The closest question I came across here was this one: Is it wasteful to call cat? – but it's not quite what I'm asking.

I guess what the UUOC camp suggest is to use cmd1 args < file | cmd2 args | cmd3 .. or if the command has an option to read from file then to pass in the file as an argument.

But to me cat file | cmd1 ... | cmd2 seems much easier to read and understand. I don't have to remember different ways of sending input files to different commands, and the process flows logically from left to right. First input, then the first process … and so on.

Am I failing to understand what arguments are being made about the useless use of cat? I understand that if I'm running a cron job that runs every 2 seconds that does a lot of processing, then in that case cat might be wasteful. But otherwise what's the general consensus on the use of cat?

Best Answer

It's useless in the sense that using it like that doesn't accomplish anything the other, possibly more efficient options can't (i.e. producing proper results).

But cat is way more powerful than just cat somefile. Consult man cat or read what I wrote in this answer. But if you absolutely positively only need the contents of a single file, you might get some performance advantage from not using cat to get at the file contents.

Regarding readability, this depends on your personal tastes. I like cating files into other commands for the same reason, especially if the performance aspects are negligible.
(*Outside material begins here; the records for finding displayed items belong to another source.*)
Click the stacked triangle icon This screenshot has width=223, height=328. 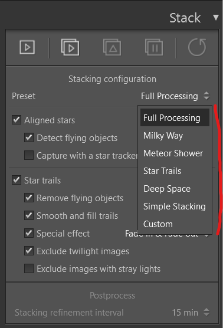(x=112, y=47)
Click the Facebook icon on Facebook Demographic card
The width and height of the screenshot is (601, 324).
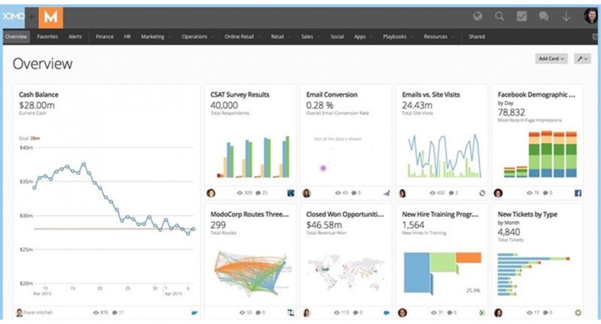(578, 193)
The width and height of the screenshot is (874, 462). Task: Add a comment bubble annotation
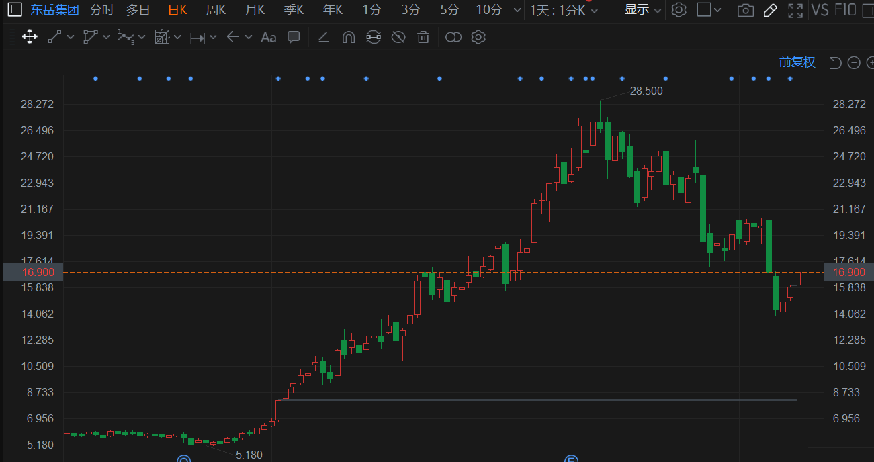pos(294,37)
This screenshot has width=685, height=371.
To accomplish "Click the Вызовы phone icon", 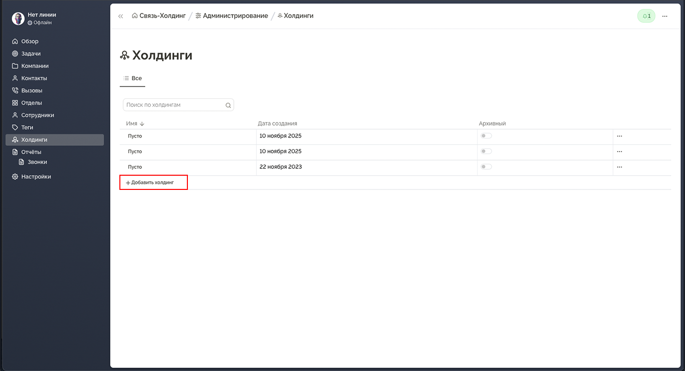I will [x=15, y=91].
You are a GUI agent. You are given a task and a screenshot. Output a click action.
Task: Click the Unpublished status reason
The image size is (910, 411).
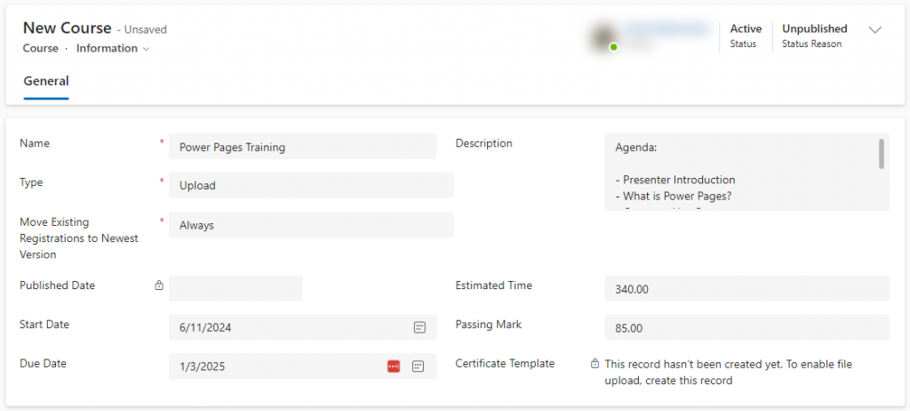tap(814, 28)
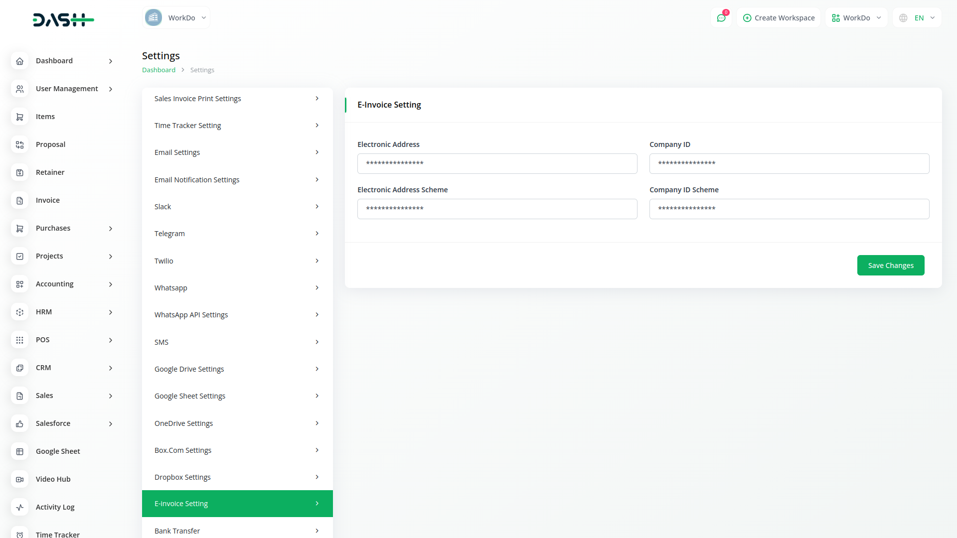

It also depends on what you're scripting. If it's your own shell and convenience methods for your desktop machine, nobody except you will care. If you stumble upon a case where the next tool in the chain would be better off being able to seek, and distribute this as a frequently used piece of software on some minimal Linux system on a low-performance router or similar device with real limits on processing ability, that's different. It always depends on the context.